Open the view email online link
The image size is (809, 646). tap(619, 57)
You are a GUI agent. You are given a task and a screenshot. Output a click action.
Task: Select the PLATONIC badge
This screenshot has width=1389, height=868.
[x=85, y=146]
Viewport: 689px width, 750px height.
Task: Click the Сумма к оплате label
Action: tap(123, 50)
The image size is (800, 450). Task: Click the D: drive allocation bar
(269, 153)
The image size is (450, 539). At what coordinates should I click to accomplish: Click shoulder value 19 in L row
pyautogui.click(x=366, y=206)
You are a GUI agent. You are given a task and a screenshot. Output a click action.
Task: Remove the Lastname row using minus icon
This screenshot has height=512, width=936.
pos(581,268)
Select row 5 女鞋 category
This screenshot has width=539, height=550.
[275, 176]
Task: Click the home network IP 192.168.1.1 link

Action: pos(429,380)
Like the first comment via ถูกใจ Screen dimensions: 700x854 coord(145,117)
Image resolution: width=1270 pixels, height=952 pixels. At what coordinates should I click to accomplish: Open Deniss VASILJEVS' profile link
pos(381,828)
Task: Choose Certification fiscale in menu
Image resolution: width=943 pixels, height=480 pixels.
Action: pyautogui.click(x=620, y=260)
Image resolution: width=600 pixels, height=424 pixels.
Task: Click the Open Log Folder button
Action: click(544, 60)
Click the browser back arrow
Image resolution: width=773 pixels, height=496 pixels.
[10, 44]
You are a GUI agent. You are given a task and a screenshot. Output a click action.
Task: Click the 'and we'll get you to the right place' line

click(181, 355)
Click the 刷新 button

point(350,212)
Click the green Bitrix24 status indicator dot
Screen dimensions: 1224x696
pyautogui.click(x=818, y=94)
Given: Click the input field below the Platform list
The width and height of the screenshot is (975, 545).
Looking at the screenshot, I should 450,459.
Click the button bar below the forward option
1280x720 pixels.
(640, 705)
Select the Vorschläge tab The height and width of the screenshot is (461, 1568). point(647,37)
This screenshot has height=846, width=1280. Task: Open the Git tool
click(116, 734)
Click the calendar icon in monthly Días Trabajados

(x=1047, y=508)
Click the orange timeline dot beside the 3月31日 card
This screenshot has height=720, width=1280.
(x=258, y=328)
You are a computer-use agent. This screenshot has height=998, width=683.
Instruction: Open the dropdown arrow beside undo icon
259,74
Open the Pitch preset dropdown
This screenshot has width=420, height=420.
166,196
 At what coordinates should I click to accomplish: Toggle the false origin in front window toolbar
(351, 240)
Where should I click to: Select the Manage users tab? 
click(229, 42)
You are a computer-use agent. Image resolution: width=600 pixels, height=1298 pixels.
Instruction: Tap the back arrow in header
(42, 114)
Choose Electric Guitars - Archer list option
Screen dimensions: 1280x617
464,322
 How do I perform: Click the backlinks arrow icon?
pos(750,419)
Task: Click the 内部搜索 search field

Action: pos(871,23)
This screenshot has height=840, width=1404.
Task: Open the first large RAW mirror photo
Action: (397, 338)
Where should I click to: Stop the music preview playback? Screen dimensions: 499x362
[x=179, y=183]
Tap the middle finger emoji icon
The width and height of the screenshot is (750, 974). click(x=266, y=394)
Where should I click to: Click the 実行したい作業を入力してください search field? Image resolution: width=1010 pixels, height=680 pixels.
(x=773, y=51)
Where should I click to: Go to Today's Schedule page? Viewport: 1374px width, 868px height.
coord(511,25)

■ WHAT THE EXERCISE ASKS ■
Print the records above exactly. Omit nothing.

■ OUTPUT FOR THIS EXERCISE ■
Open the view email online link
The image size is (809, 646). tap(619, 57)
You are a GUI agent. You are given a task and a screenshot. Output a click action.
Task: Select the PLATONIC badge
This screenshot has width=1389, height=868.
[x=85, y=146]
Viewport: 689px width, 750px height.
Task: Click the Сумма к оплате label
Action: tap(123, 50)
The image size is (800, 450). Task: Click the D: drive allocation bar
(269, 153)
The image size is (450, 539). At what coordinates should I click to accomplish: Click shoulder value 19 in L row
pyautogui.click(x=366, y=206)
You are a GUI agent. You are given a task and a screenshot. Output a click action.
Task: Remove the Lastname row using minus icon
This screenshot has height=512, width=936.
pos(581,268)
Select row 5 女鞋 category
This screenshot has width=539, height=550.
[275, 176]
Task: Click the home network IP 192.168.1.1 link

Action: pos(429,380)
Like the first comment via ถูกใจ Screen dimensions: 700x854 coord(145,117)
Image resolution: width=1270 pixels, height=952 pixels. At what coordinates should I click to accomplish: Open Deniss VASILJEVS' profile link
pos(381,828)
Task: Choose Certification fiscale in menu
Image resolution: width=943 pixels, height=480 pixels.
Action: pyautogui.click(x=620, y=260)
Image resolution: width=600 pixels, height=424 pixels.
Task: Click the Open Log Folder button
Action: click(544, 60)
Click the browser back arrow
Image resolution: width=773 pixels, height=496 pixels.
[10, 44]
You are a GUI agent. You are given a task and a screenshot. Output a click action.
Task: Click the 'and we'll get you to the right place' line

click(181, 355)
Click the 刷新 button

point(350,212)
Click the green Bitrix24 status indicator dot
Screen dimensions: 1224x696
pyautogui.click(x=818, y=94)
Given: Click the input field below the Platform list
The width and height of the screenshot is (975, 545).
Looking at the screenshot, I should 450,459.
Click the button bar below the forward option
1280x720 pixels.
(640, 705)
Select the Vorschläge tab The height and width of the screenshot is (461, 1568). point(647,37)
This screenshot has height=846, width=1280. Task: Open the Git tool
click(116, 734)
Click the calendar icon in monthly Días Trabajados

(x=1047, y=508)
Click the orange timeline dot beside the 3月31日 card
This screenshot has height=720, width=1280.
(x=258, y=328)
You are a computer-use agent. This screenshot has height=998, width=683.
Instruction: Open the dropdown arrow beside undo icon
259,74
Open the Pitch preset dropdown
This screenshot has width=420, height=420.
166,196
 At what coordinates should I click to accomplish: Toggle the false origin in front window toolbar
(351, 240)
Where should I click to: Select the Manage users tab? 
click(229, 42)
You are a computer-use agent. Image resolution: width=600 pixels, height=1298 pixels.
Instruction: Tap the back arrow in header
(42, 114)
Choose Electric Guitars - Archer list option
Screen dimensions: 1280x617
464,322
 How do I perform: Click the backlinks arrow icon?
pos(750,419)
Task: Click the 内部搜索 search field

Action: pos(871,23)
This screenshot has height=840, width=1404.
Task: Open the first large RAW mirror photo
Action: (397, 338)
Where should I click to: Stop the music preview playback? Screen dimensions: 499x362
[x=179, y=183]
Tap the middle finger emoji icon
The width and height of the screenshot is (750, 974). click(x=266, y=394)
Where should I click to: Click the 実行したい作業を入力してください search field? Image resolution: width=1010 pixels, height=680 pixels.
(x=773, y=51)
Where should I click to: Go to Today's Schedule page? Viewport: 1374px width, 868px height.
coord(511,25)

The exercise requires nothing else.